Source:
Alexandra Duncan, GTA, Praxis Clinical, New Haven, CT
Tiffany Cook, GTA, Praxis Clinical, New Haven, CT
Jaideep S. Talwalkar, MD, Internal Medicine and Pediatrics, Yale School of Medicine, New Haven, CT
Breast exams are a key part of an annual gynecological exam and are important for all patients, no matter their sex or gender expression. One out of every 8 women will be diagnosed with breast cancer; male breast cancer, though less common, has a lifetime incidence of 1 in 1000.
Breast exams can feel invasive to patients, so it is important to do everything possible to make the patients feel comfortable and empowered, rather than vulnerable. Examiners should be aware of what they are communicating, both verbally and non-verbally, and give their patients control wherever possible (for instance, always allowing them to remove their own gowns). Examiners may choose to utilize chaperones for the patients' (as well as their own) comfort. Some institutions require the use of chaperones.
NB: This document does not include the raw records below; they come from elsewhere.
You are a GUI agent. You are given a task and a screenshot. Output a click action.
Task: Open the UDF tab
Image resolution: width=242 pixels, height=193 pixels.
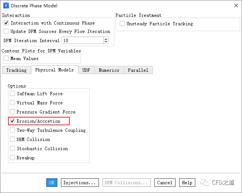86,70
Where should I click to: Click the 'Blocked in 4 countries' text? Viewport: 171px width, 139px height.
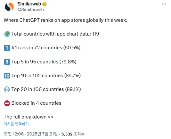[36, 103]
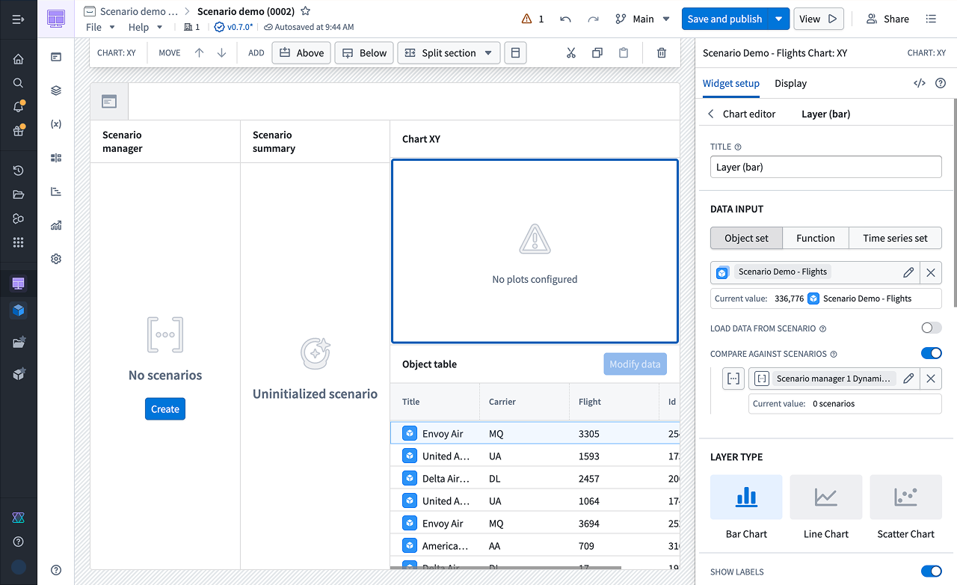Screen dimensions: 957x585
Task: Enable Load Data From Scenario toggle
Action: [931, 328]
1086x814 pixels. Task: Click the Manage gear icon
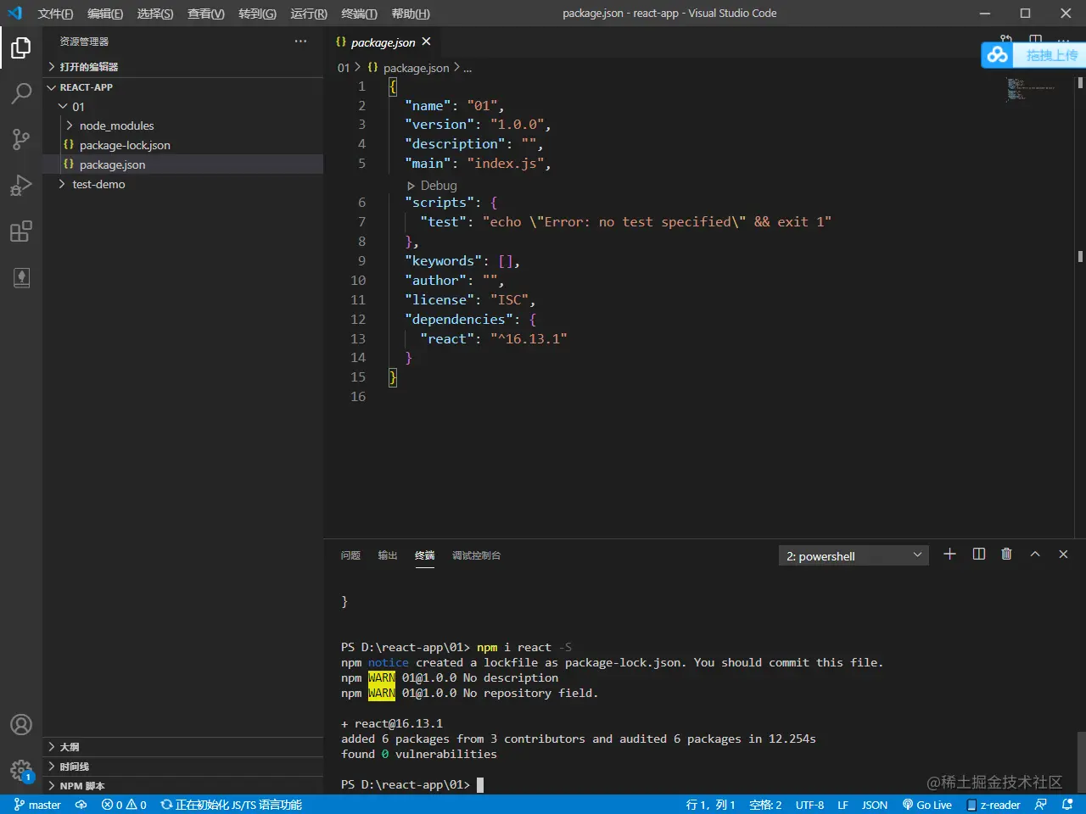(x=21, y=770)
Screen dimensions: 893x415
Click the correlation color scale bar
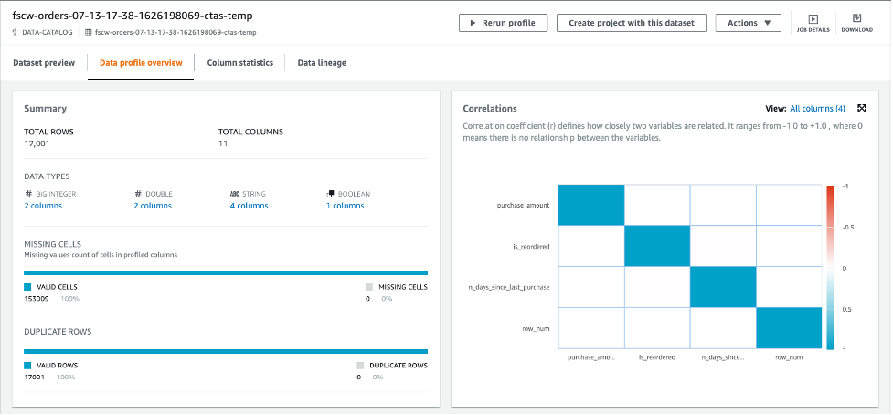830,268
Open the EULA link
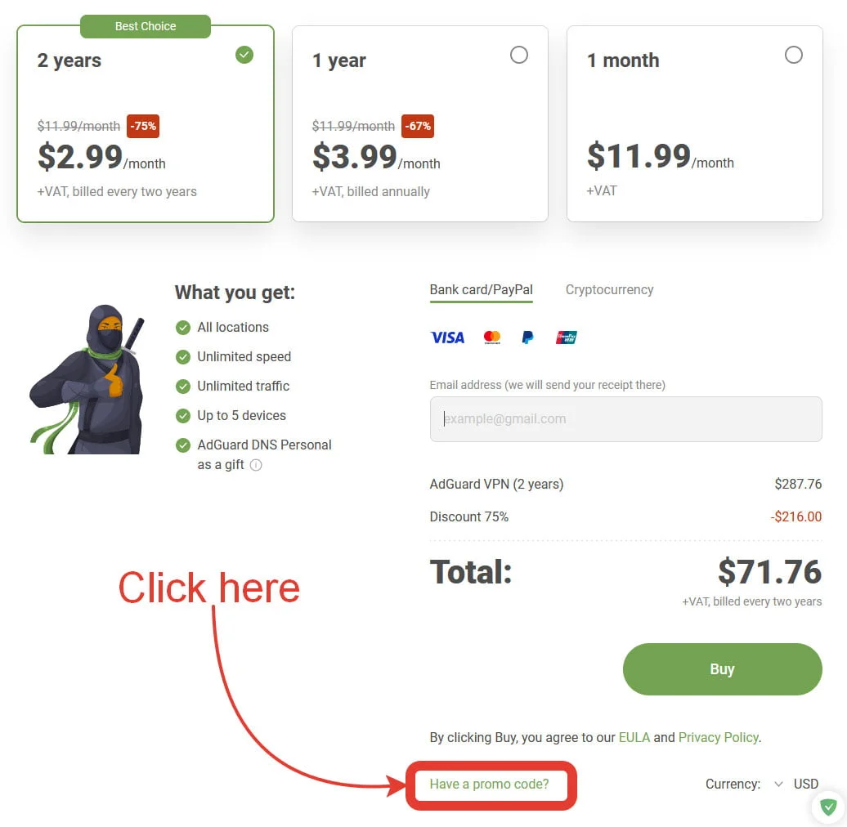 [634, 737]
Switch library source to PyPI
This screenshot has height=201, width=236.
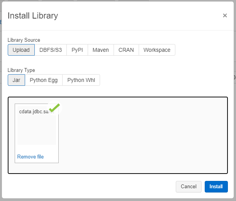tap(77, 50)
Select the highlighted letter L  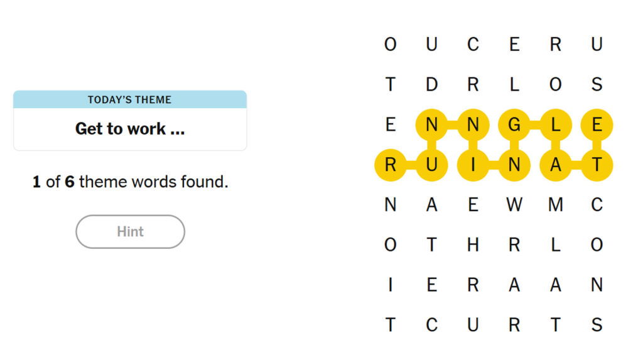555,124
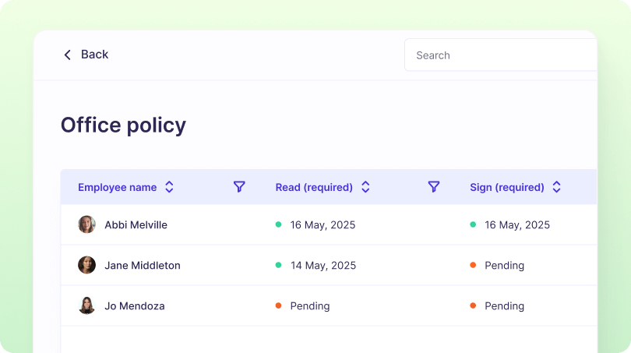This screenshot has width=631, height=353.
Task: Click the Employee name column header label
Action: pos(117,188)
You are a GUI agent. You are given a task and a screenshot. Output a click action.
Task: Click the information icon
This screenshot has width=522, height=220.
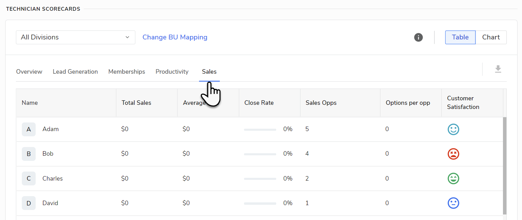418,37
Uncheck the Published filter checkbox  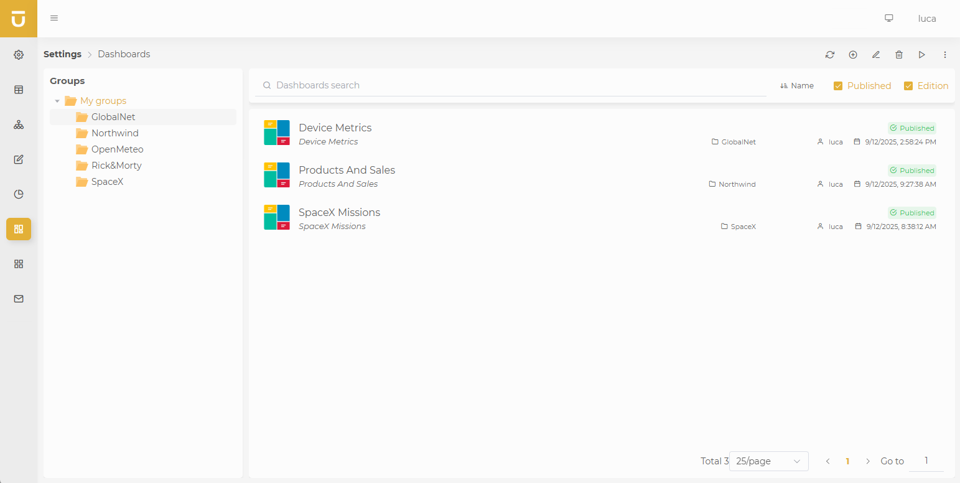pos(838,85)
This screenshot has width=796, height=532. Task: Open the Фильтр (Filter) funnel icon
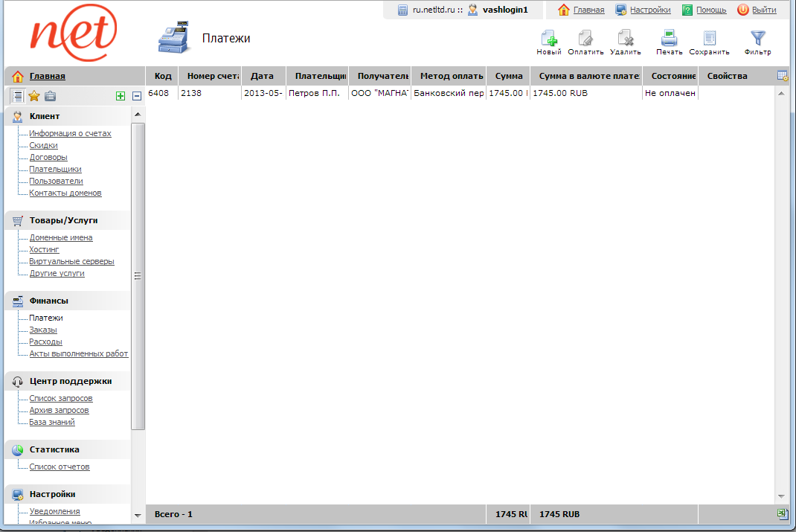757,39
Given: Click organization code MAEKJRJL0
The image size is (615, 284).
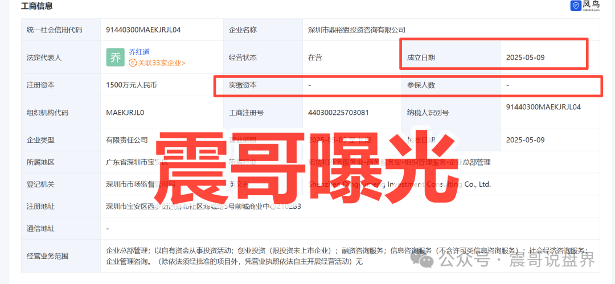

While it is always important to avoid overly clinical language, certain colloquial words can cross the line from caring to overly intimate in this exam. It is helpful to avoid the words "touch" and "feel" in this exam, as this language can feel sexualized. Instead, use words like "assess," "check," or "examine."
Additionally, the best practice dictates avoiding assumptions about patients' gender, as patients with female anatomy may identify as another gender (e.g., transgender, genderqueer, etc.). This video depicts the approach to patients whose history has revealed no specific complaints or risk factors related to breast health.
In order to avoid missing potential findings, the breast exam should be performed in a systematic approach and consist of three main components: visual inspection of the breast tissue, palpation of the lymph nodes, and palpation of breast tissue.
The breast tissue extends from directly under the clavicle to around the fifth rib (or bra line). Laterally, it extends from the midaxillary line to the sternal border. The breast is viewed in four quadrants; the upper outer quadrant has the most tissue and is the location of many lymph nodes, and the tail of Spence (or axillary tail) extends to the edge of the axilla, where it attaches to the chest wall (Figure 1).
Figure 1. Breast anatomical landmarks.
1. Preparation
2. Introduce the exam
3. Visual exam
During this exam, visually observe and assess all of the breast tissue, both still and in motion. To establish if something is normal or a recent change (more concerning) for a patient, ask, "Is this normal for you? How long has it been like this?" Document any findings.
4. Lymph node exam.
5. Clinical breast exam.
There are a few well-accepted methods for the breast exam (Figure 2). All of these methods use a systematic approach to ensure all breast tissue is examined: concentric circle or spiral, vertical strip or linear, and radial spoke or wedge. The vertical strip exam (demonstrated in this video) has the most supporting data. Regardless of the method used, the palpation technique is the same.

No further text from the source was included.